|
Every parent wants their child to learn to read in order to succeed in school.
Every teacher and school administrator in the country is working to fulfill
that wish, aiming for higher levels of literacy than have ever been achieved
in our nation’s history. What most Americans do not realize, however, is that
the key to reaching those higher levels may lie in a better understanding of
spelling and spelling instruction. And while many Americans don’t consider
themselves strong spellers, the spelling system of English makes more sense
than most of us think. We just have to know where and how to look for the
clues.
Over the last several years, a number of educators across the country—in
states such as Arkansas, California, Florida, Nevada, New York, Utah, and
Virginia—have focused more specifically on helping students at all levels
learn about and understand how spelling supports their reading and writing.
This is a promising beginning, but these efforts need to continue and expand
to include all our teachers.
Spelling knowledge is the foundation of students’ ability to read more
effectively: The more students understand the structure of words as they are
written—their spelling—the more rapidly and accurately they will identify
words when they read. This in turn leaves more brain space available for
thinking during reading. Importantly, students’ understanding of spelling
will also help them grow their vocabularies as they read.
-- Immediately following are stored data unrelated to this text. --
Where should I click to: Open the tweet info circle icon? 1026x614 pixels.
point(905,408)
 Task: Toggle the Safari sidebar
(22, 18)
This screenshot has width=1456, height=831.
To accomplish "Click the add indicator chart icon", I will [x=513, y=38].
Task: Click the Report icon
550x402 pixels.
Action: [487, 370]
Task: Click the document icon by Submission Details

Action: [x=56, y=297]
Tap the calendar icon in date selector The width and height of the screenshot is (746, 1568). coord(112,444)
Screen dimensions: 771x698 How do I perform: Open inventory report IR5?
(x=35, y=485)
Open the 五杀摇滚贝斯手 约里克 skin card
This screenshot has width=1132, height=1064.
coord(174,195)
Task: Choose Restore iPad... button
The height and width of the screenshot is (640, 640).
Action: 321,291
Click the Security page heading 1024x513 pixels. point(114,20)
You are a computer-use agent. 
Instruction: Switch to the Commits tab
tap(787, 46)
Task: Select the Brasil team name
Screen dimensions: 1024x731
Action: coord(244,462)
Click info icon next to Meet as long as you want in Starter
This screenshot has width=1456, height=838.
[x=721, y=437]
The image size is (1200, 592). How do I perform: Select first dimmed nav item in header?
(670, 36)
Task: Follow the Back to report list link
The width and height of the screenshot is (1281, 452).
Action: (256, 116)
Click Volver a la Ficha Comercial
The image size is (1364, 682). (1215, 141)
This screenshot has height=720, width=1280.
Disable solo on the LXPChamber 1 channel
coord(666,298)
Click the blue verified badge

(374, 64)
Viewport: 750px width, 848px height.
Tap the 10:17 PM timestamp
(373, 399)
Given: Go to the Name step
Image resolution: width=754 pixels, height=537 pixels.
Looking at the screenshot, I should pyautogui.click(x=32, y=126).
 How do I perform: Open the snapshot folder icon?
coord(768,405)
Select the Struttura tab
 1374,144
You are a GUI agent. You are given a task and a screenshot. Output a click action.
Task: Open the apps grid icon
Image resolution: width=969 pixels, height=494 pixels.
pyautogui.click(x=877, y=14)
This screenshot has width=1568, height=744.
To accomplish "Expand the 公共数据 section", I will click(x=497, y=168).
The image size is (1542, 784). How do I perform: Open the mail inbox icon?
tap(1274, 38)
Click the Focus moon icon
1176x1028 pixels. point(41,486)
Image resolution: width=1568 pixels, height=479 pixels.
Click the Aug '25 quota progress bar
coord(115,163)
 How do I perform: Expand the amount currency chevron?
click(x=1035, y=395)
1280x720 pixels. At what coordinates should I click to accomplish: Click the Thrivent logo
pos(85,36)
Helping students realize the potential of the spelling system must begin with
teachers and parents. Before we can guide students toward a better
understanding of how spelling and sound relate and how spelling provides clues
to the meaning of words, we should realize that we often get in the way: How
often do we hear parents joke about what poor spellers they are, or, for
example, that one’s spouse is an excellent attorney but a terrible speller?
What most of us don’t realize is that we—or our spouses—may be much better
spellers than we think. We tend to fixate on a few words that always seem to
give us fits while ignoring the fact that we spell most of the words we use
correctly: “Is it accomodate or accommodate? Benefitted
or benefited? Admissible or admissable?” We may believe
that spell check is the answer, but we may not realize that in order to use
spell check most effectively we must already know a lot about spelling.
Our children will learn in the primary grades that, while there may not always
be a one-for-one correspondence between letter and sound, on balance there are
more predictable spelling patterns according to which sounds are spelled than
not. In the later elementary school years and beyond, students learn that
spelling represents meaning in a strikingly consistent manner: Thanks
to the way they are spelled, words that are similar in meaning look
similar. This connection between spelling and meaning is not obvious when we
look at words one at a time, as we traditionally have done, because we then
invariably ask questions about sound: “Why is there a g in
sign?” or “Why does column have a silent n at the end?”
It is only when we group words together like sign-signature and
column-columnist that the connection between spelling and meaning becomes
obvious: Words that are related in meaning are often related in spelling as
well, despite changes in sound.
Students’ awareness of this spelling-meaning connection becomes a tool for
growing vocabulary. For example, when a fifth-grade student misspells mental
as mentle, her teacher could introduce the word mentality—which
most students do not know until they are sophomores in high school—but this
will do two things: It will help the student remember the spelling of mental
, and because the student knows the meaning of the word mental she can
learn the meaning of the word mentality. Spelling and vocabulary
instruction become two sides of the same instructional coin. This relationship
between spelling and meaning suggests that we do not have to wait until
students are in high school to teach so much of the vocabulary that is
critical to reading, writing, and communicating—and which is also critical to
learning across all subject areas in the curriculum. We can begin much
earlier, and in the process, help our students develop a lifelong fascination
with words.
Our focus on spelling should be part of a broader emphasis on teachers
learning more about spoken and written language in general. This emphasis will
ensure that all our teachers have the best knowledge foundation possible for
helping students become literate and for using literacy as a critical tool for
understanding themselves and their world. That is truly revolutionary.